Julia Roberts nereye giderse gitsin, ünlü gülümsemesi bir odayı aydınlatıyor. Ancak 8 Mart Cuma günü Roberts, Los Angeles’ta farklı türde ışıltılı bir aksesuarla görüldü: tamamı zümrüt, turkuaz ve kiraz kırmızısı rubellitlerden yapılmış bir çift avize küpesi, yuvarlak bir yüzük ve basamaklı bir kolye. . Parçaları Carolina Herrera imzalı siyah fırfırlı etek ve beyaz gömlekle eşleştirdi.
Aktris, Batı Hollywood’daki Chateau Marmont’ta giydiği parure ve yarattığı markaya saygı duruşu niteliğindeki çok özel bir akşam yemeği için şehirdeydi. Üçlü set, Roberts’ın bir buçuk yıldır marka elçiliğini yaptığı Chopard ile birlikte tasarladığı kapsül koleksiyondan oluşuyor. Aktris, Roberts’ın gençliğinden beri sevdiği bir taş olan turkuaza renkli bir övgü olan parçalar üzerinde Fransız kuyumcunun sanat yönetmeni ve eş başkanı Caroline Scheufle ile yakın işbirliği içinde çalıştı.
Roberts, “Turkuaz dikkatimi çeken ilk taşlardan biriydi” dedi. W Chopard yemeğinin dışında halının üzerinde fotoğraf çektirdikten sonra. “Bunun kaç farklı versiyonunun olduğunu gördüm; mavi olanlar ve yeşil olanlar vardı ve bunların arasından bazı şeylerin ipliklerini görebiliyordunuz. Çok yorumlayıcı ve büyülü görünüyordu. Bu koleksiyona gerçekten beğendiğim bir şeyi dahil etmekten bahsettiğimde turkuaz dedim ve bence bununla ilgilenmeleri harika.”
Julia Roberts gibi bir onur konuğu mutlaka yanında bazı yıldız arkadaşlarını da getirecektir; Cuma akşamı partide Oscar ödüllü oyuncuya katılan kişi Elton John’du. Müzisyen kalabalığa, “Bu akşam yemeğinden o kolyeyle ayrılırsa şanslı olacak çünkü ben onun yanında oturuyorum” dedi. “Gözüm onda.”
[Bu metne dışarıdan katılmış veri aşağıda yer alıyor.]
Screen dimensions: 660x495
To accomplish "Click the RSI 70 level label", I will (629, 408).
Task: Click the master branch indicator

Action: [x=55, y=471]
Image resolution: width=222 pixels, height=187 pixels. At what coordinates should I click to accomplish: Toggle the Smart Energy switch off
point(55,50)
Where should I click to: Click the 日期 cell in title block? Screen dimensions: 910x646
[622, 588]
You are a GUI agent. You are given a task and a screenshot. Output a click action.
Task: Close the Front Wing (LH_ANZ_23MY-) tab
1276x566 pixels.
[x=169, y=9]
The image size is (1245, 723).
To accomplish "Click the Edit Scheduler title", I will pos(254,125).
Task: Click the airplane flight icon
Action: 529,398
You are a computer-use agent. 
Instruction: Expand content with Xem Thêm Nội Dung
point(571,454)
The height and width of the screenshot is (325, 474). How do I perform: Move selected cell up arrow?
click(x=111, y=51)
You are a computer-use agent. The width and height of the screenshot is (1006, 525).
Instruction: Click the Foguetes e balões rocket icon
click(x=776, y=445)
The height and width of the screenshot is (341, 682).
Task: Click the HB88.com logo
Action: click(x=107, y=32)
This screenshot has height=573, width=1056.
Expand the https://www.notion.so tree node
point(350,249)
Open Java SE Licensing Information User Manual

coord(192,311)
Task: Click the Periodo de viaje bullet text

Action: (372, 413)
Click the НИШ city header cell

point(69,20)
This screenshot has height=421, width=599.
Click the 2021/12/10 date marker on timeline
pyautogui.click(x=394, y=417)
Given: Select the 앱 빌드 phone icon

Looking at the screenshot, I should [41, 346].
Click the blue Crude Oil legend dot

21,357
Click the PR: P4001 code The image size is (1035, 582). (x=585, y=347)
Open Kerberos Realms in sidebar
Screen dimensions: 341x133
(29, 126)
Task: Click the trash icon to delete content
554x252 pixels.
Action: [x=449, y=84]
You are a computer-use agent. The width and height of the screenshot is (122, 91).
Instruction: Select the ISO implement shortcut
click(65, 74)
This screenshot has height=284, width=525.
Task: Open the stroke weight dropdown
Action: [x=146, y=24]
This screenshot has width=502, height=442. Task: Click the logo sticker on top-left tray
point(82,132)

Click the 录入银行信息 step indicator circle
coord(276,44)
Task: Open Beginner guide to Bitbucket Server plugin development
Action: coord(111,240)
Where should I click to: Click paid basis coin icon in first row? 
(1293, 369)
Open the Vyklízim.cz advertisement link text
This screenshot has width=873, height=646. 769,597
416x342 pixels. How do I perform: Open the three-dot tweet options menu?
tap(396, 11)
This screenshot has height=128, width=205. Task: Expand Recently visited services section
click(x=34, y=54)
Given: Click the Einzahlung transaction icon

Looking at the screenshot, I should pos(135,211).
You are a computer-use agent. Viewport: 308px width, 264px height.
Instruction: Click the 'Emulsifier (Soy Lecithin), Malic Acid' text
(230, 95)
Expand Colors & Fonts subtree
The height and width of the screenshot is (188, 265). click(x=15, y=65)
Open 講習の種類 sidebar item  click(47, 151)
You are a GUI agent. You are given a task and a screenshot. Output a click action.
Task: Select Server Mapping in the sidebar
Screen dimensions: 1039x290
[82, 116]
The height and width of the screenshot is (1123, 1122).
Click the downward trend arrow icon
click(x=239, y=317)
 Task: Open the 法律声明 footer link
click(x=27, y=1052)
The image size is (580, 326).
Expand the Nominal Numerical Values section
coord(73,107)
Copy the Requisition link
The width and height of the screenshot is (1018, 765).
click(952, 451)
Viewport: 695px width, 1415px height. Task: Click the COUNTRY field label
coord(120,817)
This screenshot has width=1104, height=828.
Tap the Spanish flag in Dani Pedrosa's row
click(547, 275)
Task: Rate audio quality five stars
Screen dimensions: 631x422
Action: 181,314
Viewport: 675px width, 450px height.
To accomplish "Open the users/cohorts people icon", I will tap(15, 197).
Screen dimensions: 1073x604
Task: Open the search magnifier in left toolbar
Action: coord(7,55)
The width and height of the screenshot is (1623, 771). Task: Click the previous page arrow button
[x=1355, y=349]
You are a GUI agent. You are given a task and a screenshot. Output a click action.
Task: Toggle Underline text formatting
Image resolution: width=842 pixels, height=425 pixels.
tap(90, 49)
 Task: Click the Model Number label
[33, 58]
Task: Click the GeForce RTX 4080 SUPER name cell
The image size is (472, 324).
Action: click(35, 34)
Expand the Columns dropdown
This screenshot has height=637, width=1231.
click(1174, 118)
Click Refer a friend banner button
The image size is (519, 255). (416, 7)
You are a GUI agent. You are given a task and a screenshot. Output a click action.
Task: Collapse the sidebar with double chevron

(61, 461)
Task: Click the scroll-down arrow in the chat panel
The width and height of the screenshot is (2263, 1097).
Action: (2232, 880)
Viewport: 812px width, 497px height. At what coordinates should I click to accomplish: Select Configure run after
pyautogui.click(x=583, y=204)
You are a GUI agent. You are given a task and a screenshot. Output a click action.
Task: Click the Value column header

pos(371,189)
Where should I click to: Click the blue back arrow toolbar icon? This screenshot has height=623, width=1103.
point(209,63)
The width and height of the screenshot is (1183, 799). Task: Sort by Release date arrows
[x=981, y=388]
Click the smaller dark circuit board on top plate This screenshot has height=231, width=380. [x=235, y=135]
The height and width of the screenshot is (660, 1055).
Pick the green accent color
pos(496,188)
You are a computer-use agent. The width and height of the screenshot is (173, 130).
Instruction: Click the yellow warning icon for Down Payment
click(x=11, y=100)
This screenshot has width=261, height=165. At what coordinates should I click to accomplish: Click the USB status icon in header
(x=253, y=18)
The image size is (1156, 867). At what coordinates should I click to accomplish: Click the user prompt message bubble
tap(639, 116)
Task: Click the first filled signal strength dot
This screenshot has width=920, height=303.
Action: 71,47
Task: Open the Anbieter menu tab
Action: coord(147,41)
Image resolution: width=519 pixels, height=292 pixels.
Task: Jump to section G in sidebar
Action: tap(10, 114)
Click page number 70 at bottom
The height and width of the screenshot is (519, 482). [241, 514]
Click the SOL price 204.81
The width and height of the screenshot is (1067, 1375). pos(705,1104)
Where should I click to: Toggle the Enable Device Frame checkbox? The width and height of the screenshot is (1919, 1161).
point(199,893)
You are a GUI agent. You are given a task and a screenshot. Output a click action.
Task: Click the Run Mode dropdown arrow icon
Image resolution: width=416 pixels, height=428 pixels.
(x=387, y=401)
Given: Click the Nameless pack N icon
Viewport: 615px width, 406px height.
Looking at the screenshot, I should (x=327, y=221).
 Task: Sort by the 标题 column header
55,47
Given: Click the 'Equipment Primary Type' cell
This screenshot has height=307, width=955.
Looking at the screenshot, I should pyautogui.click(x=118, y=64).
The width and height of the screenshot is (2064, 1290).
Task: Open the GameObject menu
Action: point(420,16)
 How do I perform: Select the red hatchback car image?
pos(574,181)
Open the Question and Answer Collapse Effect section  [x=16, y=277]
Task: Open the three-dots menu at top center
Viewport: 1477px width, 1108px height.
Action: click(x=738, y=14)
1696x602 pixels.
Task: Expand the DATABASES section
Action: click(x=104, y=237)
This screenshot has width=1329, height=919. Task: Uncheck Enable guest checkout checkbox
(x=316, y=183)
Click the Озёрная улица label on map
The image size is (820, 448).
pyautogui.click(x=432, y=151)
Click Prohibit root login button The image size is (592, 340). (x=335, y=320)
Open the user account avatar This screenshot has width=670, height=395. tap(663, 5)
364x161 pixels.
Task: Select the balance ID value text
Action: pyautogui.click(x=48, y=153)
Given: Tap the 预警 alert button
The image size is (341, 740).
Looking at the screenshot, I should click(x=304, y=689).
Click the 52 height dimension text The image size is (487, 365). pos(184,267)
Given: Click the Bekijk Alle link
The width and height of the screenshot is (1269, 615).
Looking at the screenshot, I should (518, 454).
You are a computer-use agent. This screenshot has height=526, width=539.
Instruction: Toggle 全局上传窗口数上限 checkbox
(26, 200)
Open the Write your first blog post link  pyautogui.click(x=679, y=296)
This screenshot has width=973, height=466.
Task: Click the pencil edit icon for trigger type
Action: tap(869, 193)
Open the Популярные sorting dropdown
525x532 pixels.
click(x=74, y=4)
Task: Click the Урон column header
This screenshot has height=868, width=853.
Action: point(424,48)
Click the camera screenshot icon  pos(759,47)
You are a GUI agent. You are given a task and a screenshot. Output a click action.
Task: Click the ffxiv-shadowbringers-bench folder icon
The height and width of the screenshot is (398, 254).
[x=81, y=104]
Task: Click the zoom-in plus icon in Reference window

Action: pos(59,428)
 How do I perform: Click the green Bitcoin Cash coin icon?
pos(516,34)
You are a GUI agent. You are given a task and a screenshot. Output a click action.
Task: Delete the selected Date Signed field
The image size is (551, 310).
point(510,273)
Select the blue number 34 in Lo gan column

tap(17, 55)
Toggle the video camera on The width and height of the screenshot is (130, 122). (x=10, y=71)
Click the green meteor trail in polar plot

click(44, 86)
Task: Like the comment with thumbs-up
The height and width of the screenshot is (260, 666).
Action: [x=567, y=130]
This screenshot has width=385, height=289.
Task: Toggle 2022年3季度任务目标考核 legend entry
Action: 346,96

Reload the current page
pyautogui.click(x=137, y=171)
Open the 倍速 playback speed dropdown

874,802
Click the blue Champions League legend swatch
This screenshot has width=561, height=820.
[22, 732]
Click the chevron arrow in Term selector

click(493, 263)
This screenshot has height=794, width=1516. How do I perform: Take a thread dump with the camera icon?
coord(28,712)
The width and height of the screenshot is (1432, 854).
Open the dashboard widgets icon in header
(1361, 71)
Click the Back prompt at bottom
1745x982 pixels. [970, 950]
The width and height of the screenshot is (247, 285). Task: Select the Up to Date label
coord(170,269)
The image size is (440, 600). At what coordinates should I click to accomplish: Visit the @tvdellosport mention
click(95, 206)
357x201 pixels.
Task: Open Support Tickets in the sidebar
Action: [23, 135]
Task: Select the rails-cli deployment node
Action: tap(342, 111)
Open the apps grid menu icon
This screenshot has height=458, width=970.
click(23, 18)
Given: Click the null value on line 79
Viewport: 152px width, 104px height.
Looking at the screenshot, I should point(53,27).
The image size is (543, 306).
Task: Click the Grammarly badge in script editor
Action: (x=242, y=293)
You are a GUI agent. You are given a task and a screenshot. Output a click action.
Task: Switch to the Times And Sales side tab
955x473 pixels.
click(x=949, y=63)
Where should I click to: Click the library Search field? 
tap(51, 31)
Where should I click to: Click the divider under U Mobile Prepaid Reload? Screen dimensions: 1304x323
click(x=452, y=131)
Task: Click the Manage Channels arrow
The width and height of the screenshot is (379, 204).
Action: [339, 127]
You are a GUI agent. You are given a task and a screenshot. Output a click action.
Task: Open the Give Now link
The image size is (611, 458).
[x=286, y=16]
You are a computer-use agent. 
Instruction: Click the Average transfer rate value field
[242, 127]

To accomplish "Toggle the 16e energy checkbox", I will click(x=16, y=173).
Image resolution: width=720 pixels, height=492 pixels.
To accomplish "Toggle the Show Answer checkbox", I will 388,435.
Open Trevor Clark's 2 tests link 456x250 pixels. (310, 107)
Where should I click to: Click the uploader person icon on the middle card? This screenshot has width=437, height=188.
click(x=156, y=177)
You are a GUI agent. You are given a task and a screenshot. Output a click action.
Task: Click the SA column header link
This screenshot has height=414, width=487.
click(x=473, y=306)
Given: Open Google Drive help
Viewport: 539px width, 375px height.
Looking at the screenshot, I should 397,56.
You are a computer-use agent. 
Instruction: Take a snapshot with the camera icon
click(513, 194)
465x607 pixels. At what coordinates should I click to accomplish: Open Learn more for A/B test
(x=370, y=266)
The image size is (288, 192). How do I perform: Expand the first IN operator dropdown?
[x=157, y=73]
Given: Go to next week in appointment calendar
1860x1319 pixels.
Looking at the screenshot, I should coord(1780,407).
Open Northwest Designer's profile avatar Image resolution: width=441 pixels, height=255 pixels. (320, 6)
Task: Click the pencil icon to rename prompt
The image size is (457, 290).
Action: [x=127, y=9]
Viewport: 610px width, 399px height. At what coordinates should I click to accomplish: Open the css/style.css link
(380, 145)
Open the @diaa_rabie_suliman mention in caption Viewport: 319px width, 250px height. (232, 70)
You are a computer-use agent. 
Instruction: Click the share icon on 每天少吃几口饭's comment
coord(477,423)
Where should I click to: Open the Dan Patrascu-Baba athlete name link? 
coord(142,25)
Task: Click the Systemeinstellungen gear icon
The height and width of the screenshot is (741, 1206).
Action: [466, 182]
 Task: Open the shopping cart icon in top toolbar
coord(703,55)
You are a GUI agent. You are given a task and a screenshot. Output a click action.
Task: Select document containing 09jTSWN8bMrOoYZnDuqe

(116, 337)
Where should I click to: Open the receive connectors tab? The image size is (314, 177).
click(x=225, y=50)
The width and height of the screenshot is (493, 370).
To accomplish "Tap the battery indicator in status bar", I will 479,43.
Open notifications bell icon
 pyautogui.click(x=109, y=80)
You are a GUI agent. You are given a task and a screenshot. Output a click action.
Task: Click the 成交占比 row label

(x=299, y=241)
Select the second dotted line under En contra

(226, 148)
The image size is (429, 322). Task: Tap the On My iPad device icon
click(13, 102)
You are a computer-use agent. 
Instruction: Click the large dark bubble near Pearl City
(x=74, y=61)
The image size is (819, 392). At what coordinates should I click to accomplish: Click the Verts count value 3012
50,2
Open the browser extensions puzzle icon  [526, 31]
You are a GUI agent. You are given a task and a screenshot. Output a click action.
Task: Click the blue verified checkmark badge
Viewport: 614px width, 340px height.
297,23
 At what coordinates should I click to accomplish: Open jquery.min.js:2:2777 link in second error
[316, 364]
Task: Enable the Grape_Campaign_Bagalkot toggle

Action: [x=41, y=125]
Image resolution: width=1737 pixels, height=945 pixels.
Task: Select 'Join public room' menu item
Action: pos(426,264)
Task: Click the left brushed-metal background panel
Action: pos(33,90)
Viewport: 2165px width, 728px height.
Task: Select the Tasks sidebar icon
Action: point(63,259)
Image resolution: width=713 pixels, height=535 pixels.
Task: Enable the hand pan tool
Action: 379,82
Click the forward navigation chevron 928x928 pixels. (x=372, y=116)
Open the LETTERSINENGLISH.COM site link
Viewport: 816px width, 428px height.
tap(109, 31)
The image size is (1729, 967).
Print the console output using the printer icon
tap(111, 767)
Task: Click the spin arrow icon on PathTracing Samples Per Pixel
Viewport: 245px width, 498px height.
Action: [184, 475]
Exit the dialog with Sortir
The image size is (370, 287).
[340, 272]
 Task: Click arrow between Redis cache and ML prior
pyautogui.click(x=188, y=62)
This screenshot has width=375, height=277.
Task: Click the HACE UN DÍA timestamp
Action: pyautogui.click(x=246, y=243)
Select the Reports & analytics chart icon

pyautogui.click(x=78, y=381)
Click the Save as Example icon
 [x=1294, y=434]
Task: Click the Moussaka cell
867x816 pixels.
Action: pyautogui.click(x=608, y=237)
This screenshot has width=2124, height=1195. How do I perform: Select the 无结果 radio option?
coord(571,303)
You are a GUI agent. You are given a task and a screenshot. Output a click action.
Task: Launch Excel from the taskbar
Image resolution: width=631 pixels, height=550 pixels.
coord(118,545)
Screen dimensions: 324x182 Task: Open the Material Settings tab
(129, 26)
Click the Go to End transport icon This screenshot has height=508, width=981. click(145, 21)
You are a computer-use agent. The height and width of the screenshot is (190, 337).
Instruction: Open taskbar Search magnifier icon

Akşam yemeği sırasında doğaçlama bir defilede Scheufle’un özel tasarım elbise tasarımları (CEO aynı zamanda özel bir tasarımcıdır) ve kelimenin tam anlamıyla düzinelerce çarpıcı elmas ve zümrüt parçası yer aldı. Bütün gece kafa kafaya çalışan John ve Roberts’ın, modeller caka satarak geçerken ağızları açıktı.
Yine de oyuncu her türlü olağanüstü parçaya yabancı değil. Roberts, hayatının çoğunu kırmızı halılarda kaliteli mücevherler ve haute couture takarak geçirmiş olabilir, ancak kendisine hediye edilen ilk mücevher parçası çok daha mütevazıydı.
“Bu, ben yedi yaşındayken babamdan gelen bir yüzüktü” diye anımsıyor. “Benim doğum taşımın olduğu küçük bir altın bant vardı – Ekim – ama opal değildi, küçük pembe bir mücevherdi.” (Bilinmesi için, artık elinde değil ve yokluğundan yakınıyor.)
Mücevher koleksiyonunun en değerli parçası, babasının yıllar önce ona verdiği biblo kadar sade ama anlamlı. “Bu benim evlilik yüzüğüm olacak” dedi.